GMAT vs GRE – the most competitive jobs on the market

by Apex GMAT
July 30, 2020

If you’re on the verge of pursuing a professional career in business administration, finance, marketing, marketing management, accounting, or law, etc. then taking the GMAT or GRE will be a detour along the way to the top. The type of exam you choose matters. There’s a positive correlation between test scores and future earnings; with higher test scores, you may qualify for a more competitive program, and ultimately, a more lucrative career. This article describes applications of the GMAT and the GRE in today’s labor market, as well as their similarities and differences, to help you determine which test is right for you. 

GMAT vs GRE | admissions differences

By far the most important factor to consider is which exam your desired institution accepts and prefers. 

Traditionally, the GMAT is the more common option when it comes to pursuing an MBA or a similar program at a business school. The test is specifically designed to evaluate skills that help MBA admission committees determine not only industry knowledge but also critical traits like risk and time management, problem solving under pressure, and adaptability, all of which are essential for a successful business career.

The GRE’s most distinguishing feature is its suitability for a wider variety of graduate school programs in fields such as business, education, engineering, humanities and arts, life sciences, physical sciences, and social sciences. If you’re targeting a non-MBA graduate discipline, pursuing a dual-degree, or you’re still unsure, then taking the GRE may allow you to kill two birds with one stone. It’s also worth noting that about 90% of MBA programs also accept GRE scores. 
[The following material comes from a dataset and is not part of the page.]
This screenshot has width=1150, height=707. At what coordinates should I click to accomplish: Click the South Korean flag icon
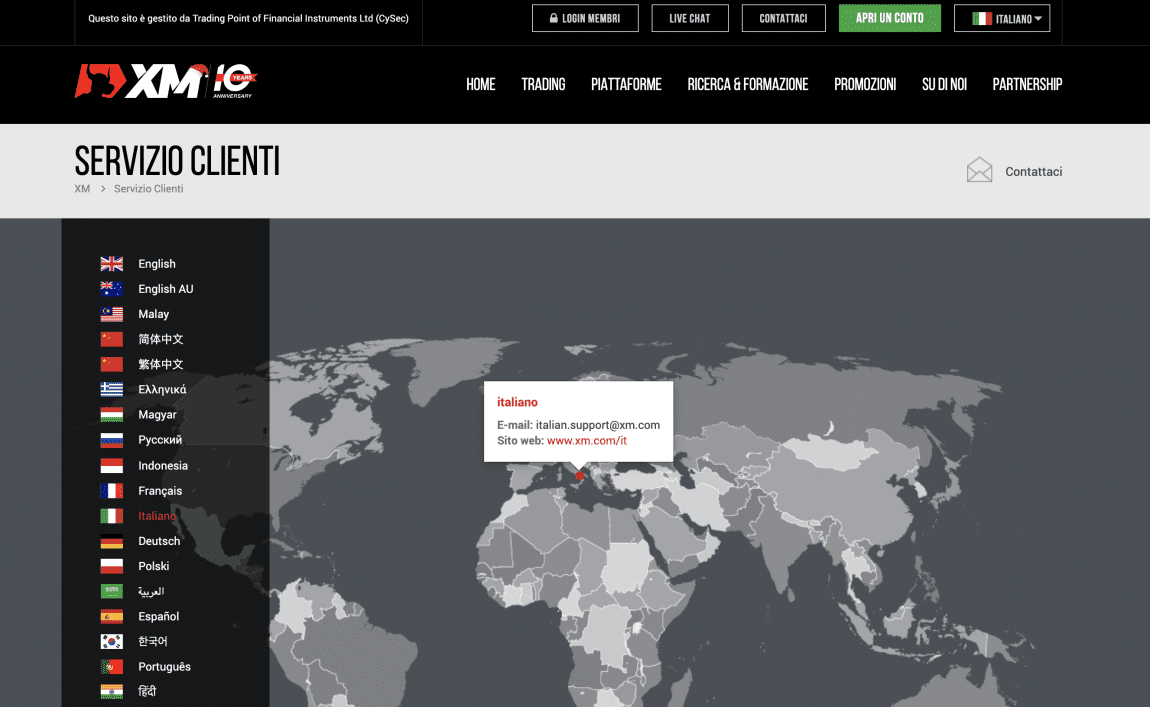tap(111, 642)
To determine which exam will make you the most competitive, ask the institution’s admissions counselors if they prefer the GMAT over the GRE. Despite many business schools’ claims that they don’t have a preference, around 90% of applicants decide to apply with a GMAT score. This discrepancy might be the result of test takers’ desire to show admissions committees that they have a clear understanding of their graduate program goals and career aspirations. If you aren’t sure which type of graduate program you’re interested in, then the GRE might be the better option. However, if you want to make sure you will be as competitive as possible for an MBA program, then pick the GMAT. In both cases, ranking among the top performers requires rigorous test preparation.

GMAT vs GRE | structure, timing, scoring, costs

 

gmat vs gre

Do Business Schools prefer GMAT over GRE?

The answer to this question is not concrete and can vary, based on various aspects. Consider each exam’s structure to determine which you’re more likely to perform well on.  GMAT prep will involve more focus on the quantitative section, which is more challenging than the GRE’s. MBA committees agree that an applicant’s performance on the quantitative section is one of the strongest indicators for a successful career. Hence, one of the advantages of taking the GMAT can be the opportunity to show your strong quantitative skills and make your application more competitive. Conversely, the GRE’s sentence equivalence and text completion sections require a skilled command of highly sophisticated vocabulary, which may be particularly challenging to non-native English speakers.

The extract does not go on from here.